We lack robust data on H5N1 virus our red meat supplies, and no one in institutional agriculture is in a big hurry to make further assessments! FSIS has announced a limited cow beef H5N1 sampling program: H5N1 and Safety of U.S. Meat Supply | Animal and Plant Health Inspection Service
On September 16, 2024, FSIS added H5N1 influenza A monitoring of muscle samples from culled dairy cows to its already robust national surveillance programs for pathogens and chemical contaminants. Samples are being tested by FSIS laboratory personnel for presence of influenza A virus using polymerase chain reaction (PCR). Carcasses are held by establishments pending results. FSIS will update the results of the H5N1 testing on this website every other Friday.
As of January 1, 2025, FSIS has results from 208 diaphragm muscle samples. Of these, samples from one dairy cow, as well the kidney from that animal, indicated a positive for H5N1 influenza A at very low levels.
208 samples have been collected over approximately 3 months with one positive sample from a California cow. Frankly, that is not a large enough sampling set from a subset of the total beef supply to draw any conclusions, other than that the risk is not 0! Early research published on infected cows found viral antigen in multiple tissues, including heart muscle. However, unlike an earlier FSIS finding of H5N1 antigen in a condemned cow at slaughter, this finding was in a cow passed for consumption but held for sampling (and later discarded due to the positive finding). So, the implication is that at least a small number of asymptomatic PCR-positive animals may be passing inspection for human consumption.
A larger concern for me is lack of published research and outright institutional hostility towards understanding any inroads that H5N1 has made into cattle outside of lactating cows. I’ve heard of H5N1 serological results not allowed to be published because of implications they bring to the beef industry. There is “chatter” of increased treatment-resistant respiratory illness in feedlots, accompanied by an unwillingness to explore PCR diagnostics for underlying viral influenza (H5N1) as a possible etiology.

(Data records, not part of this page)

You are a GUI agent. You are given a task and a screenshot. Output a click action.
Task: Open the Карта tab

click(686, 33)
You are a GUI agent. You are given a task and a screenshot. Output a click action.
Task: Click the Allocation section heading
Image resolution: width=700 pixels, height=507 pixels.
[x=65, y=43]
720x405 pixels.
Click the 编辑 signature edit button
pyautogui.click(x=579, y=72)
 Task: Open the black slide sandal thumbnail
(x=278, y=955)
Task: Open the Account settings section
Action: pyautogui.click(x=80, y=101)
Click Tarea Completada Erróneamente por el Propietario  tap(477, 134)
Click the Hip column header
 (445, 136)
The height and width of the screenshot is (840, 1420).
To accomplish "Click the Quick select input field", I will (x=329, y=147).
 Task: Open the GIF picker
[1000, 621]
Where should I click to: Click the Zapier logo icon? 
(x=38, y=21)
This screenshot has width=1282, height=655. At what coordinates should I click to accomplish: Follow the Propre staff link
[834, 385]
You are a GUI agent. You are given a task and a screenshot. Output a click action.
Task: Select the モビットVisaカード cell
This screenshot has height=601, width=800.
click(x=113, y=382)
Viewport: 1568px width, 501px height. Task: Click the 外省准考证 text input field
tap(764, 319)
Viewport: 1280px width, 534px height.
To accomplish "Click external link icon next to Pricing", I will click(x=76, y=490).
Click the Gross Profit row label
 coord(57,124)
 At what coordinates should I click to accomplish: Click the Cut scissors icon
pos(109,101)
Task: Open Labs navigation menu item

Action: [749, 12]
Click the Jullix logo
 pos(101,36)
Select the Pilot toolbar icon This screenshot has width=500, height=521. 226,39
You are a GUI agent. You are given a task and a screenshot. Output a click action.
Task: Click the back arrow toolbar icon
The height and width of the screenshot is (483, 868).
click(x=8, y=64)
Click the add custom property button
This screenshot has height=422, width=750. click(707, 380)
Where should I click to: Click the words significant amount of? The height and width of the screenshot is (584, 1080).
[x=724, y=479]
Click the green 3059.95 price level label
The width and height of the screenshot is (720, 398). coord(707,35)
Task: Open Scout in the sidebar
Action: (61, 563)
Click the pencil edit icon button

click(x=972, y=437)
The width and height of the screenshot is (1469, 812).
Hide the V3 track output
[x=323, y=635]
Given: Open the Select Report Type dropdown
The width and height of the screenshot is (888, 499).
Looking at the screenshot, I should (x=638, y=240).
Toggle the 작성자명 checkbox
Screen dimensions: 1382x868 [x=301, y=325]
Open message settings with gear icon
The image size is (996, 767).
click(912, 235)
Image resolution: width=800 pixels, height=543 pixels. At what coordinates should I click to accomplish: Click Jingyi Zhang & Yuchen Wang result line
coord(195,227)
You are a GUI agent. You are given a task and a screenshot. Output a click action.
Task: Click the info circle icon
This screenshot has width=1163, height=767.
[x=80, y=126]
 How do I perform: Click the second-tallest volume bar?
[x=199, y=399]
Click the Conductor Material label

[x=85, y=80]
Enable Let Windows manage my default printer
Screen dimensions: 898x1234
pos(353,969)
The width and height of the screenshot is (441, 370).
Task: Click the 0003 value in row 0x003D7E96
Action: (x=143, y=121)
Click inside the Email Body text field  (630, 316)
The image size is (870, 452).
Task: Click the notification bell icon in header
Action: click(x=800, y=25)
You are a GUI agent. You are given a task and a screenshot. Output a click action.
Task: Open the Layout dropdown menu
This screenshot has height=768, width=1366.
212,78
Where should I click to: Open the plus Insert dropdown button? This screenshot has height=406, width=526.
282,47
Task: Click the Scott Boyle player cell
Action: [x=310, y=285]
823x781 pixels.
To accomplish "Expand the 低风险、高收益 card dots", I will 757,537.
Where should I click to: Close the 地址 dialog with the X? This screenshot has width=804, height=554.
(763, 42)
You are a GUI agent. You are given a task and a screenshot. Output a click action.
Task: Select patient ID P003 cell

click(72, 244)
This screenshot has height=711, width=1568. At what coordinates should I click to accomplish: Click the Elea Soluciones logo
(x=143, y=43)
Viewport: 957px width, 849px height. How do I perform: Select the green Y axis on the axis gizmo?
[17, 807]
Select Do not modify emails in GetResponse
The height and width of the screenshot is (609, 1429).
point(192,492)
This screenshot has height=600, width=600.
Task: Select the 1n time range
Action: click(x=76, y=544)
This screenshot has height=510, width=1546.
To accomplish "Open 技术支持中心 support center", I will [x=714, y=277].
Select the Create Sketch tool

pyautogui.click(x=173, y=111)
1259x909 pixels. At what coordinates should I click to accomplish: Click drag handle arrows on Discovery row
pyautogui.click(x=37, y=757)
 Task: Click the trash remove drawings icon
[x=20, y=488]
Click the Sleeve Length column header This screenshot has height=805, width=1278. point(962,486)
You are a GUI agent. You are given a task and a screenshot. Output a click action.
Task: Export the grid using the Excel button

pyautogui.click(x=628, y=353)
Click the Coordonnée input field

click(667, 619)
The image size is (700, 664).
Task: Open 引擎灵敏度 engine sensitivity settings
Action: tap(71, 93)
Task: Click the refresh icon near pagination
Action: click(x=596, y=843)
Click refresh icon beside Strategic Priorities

The ecosystem is currently “raining” H5N1 into the cattle, sheep, and swine environments. This virus infects multiple species quite easily, experimentally demonstrated in cattle and swine. Diagnosticians in both large and companion animals should be routinely running influenza matrix PCR tests on respiratory swabs of sick individuals and groups of animals in multiple species. Positive samples should routinely be genotyped. Selected serological H5N1 herd profiling studies in cattle would be quite revealing if publishing was permitted.
I’m not naive; I know that veterinarians and researchers in the trenches face immense pressures to not rock the boats of clients or industries and lose income. However, kicking this virus down the road for some other poor veterinarian to diagnose only compounds the problem for everyone. The dairy industry and its veterinarians have faced these moral issues first, but I believe that the same questions are now upon beef and swine veterinarians. One option is some version of “shoot, shovel and shut up”; the other is following your curiosity and your oath where it leads you.
For my final thoughts, please read this article carefully:
Bird flu almost killed this teen. It’s a cautionary tale for Trump officials. - The Washington Post
How many kids can we support nationally with the level of medical care required to save them if this virus gets its legs? COVID19 specialized in the elderly; H5N1 may specialize in the young, providing an entirely different public narrative for the Trump Administration regarding the merits of the “Deep State” and pandemic response activities. Dead children will always have a chilling effect on idealogues; I hope we don’t discover that in a very painful way.